通信が途絶したのは4日の午後1時54分(日本時間では5日の午前2時54分)です。その後、通信は午後3時15分(日本時間では5日の午前4時15分)には回復しました。

この間、ニューホライズンズ探査機内部のプログラムが異常を察知、自動的に予備のコンピューターに動作を切り替えました。と同時に、プログラムは探査機を「セーフモード」に設定しました。現在ニューホライズンズ探査機は、故障原因を地上で探るために必要な内部データを地球に向けて送信しています。

この故障原因を探る検討委員会が午後4時(日本時間では5日の午前5時)に開催され、故障原因の究明と回復に向けた方法についての議論が行われています。
ニューホライズンズは現在地球から50億キロも離れたところにおり、光の速度で片道4時間半もかかります。
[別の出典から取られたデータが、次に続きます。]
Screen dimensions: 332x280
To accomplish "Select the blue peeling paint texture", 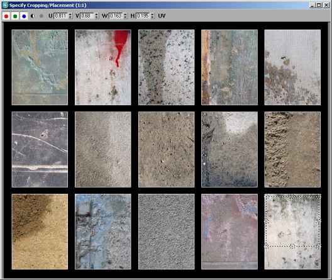I will pyautogui.click(x=103, y=232).
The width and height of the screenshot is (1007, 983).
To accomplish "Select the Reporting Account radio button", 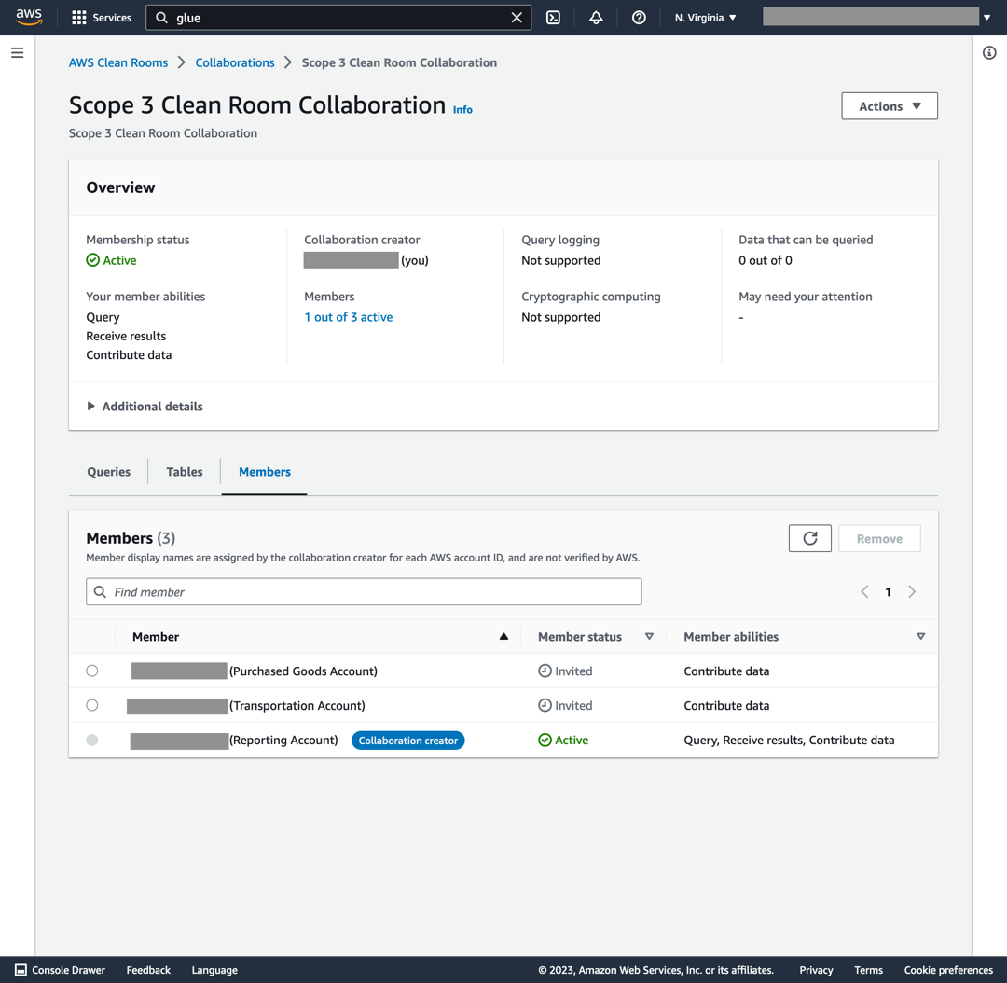I will coord(91,740).

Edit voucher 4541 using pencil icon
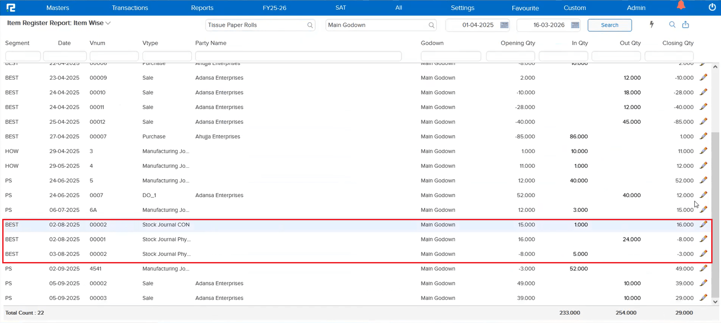coord(703,268)
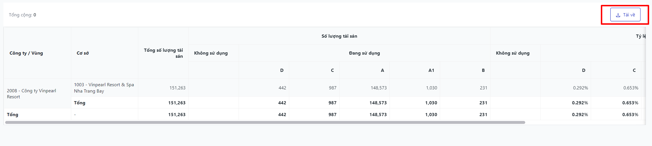Click the Đang sử dụng header under Số lượng
This screenshot has width=652, height=146.
point(364,53)
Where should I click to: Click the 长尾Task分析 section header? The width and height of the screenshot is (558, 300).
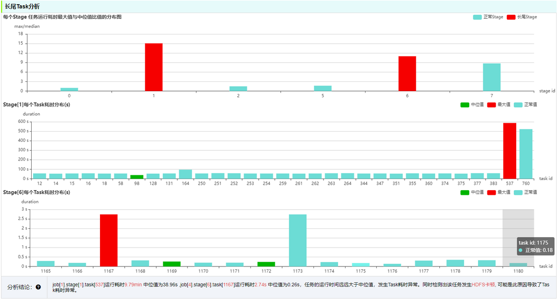[22, 7]
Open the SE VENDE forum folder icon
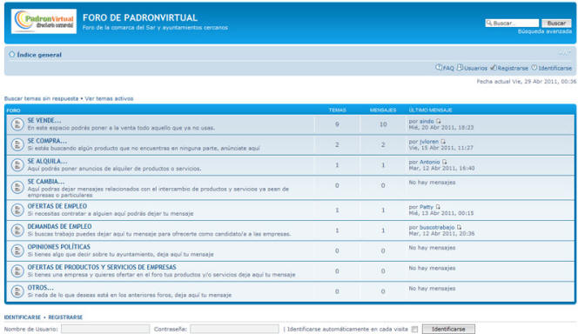This screenshot has height=334, width=578. click(x=17, y=124)
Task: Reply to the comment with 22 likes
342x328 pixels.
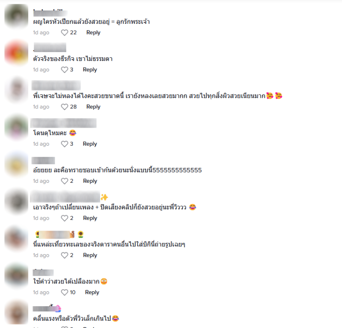Action: point(93,32)
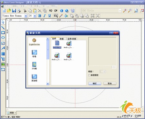Enable the 新建模板 checkbox
145x119 pixels.
click(x=89, y=75)
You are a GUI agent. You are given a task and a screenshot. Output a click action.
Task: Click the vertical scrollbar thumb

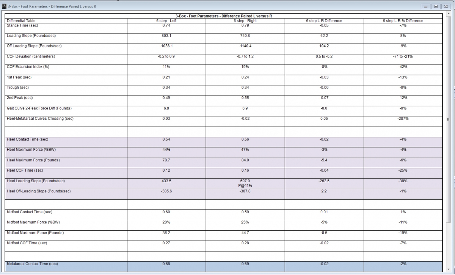[x=448, y=119]
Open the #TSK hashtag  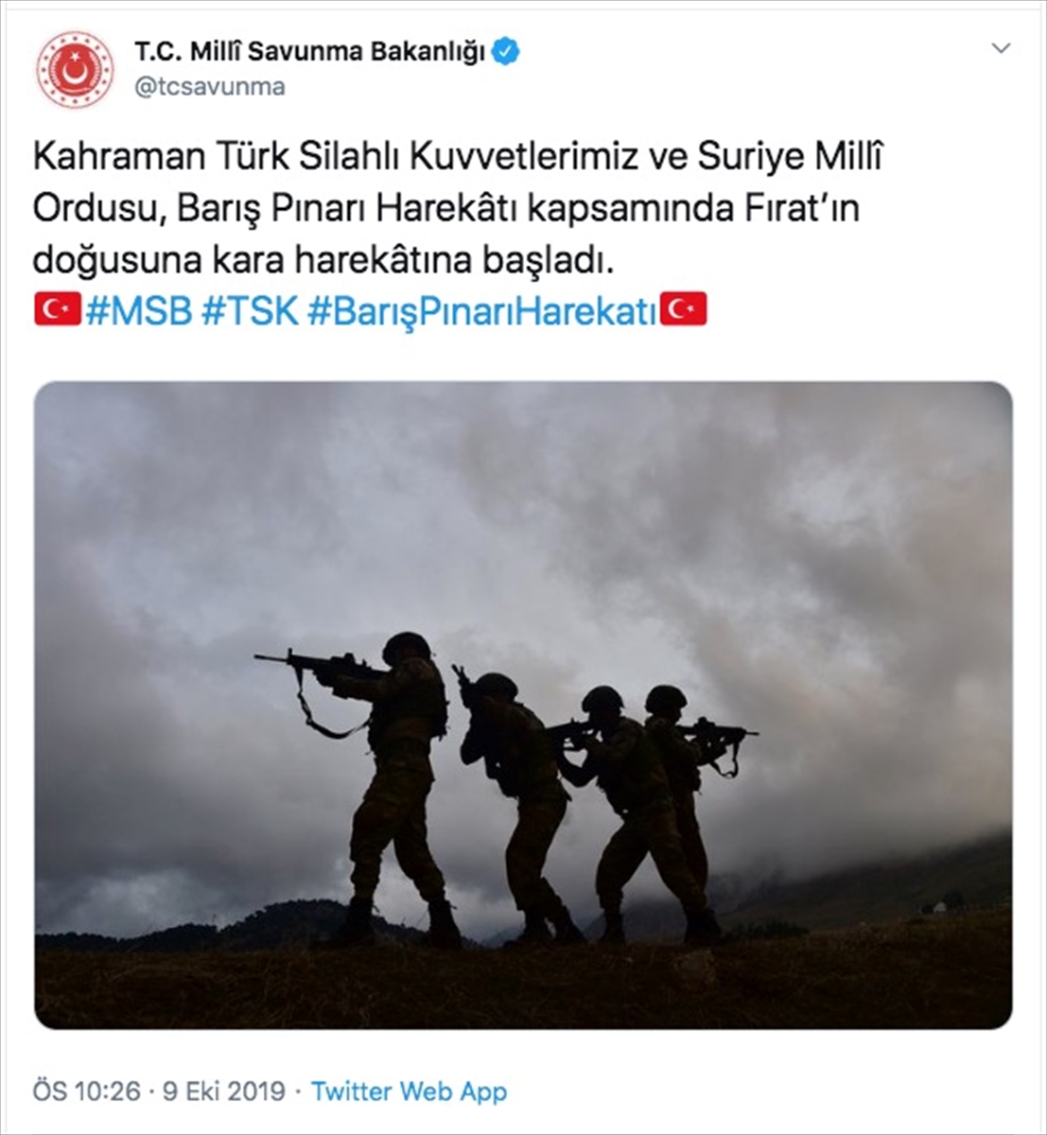(x=250, y=311)
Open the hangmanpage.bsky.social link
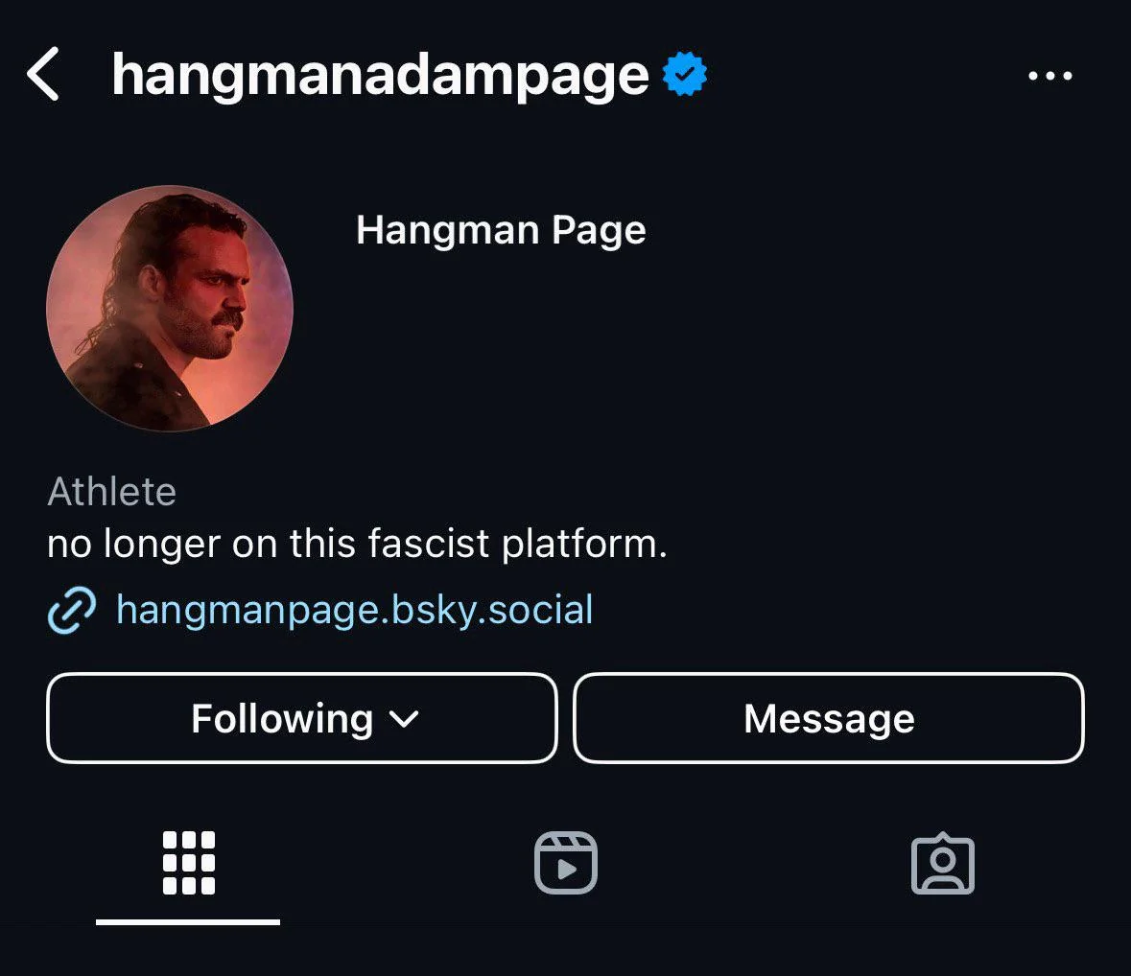Image resolution: width=1131 pixels, height=976 pixels. 354,611
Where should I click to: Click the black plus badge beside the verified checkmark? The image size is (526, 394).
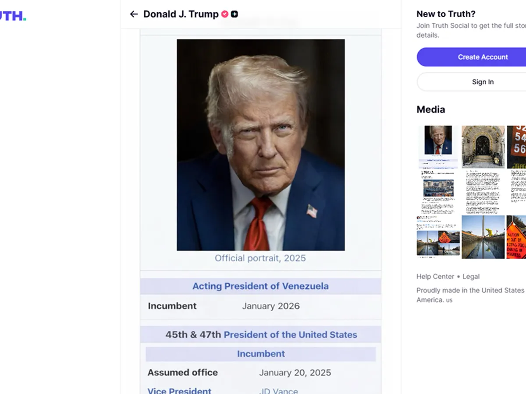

つまり、ニューホライズンズに通信を行い、その結果を得るためには、往復で9時間もかかってしまいます。このような時間と距離の壁もあり、回復には1日から数日はかかるものとみられます。また現時点では科学データの収集はできない状態にあります。
NASAでは新しい情報が入り次第随時公表するとしているので、その情報を待ちましょう。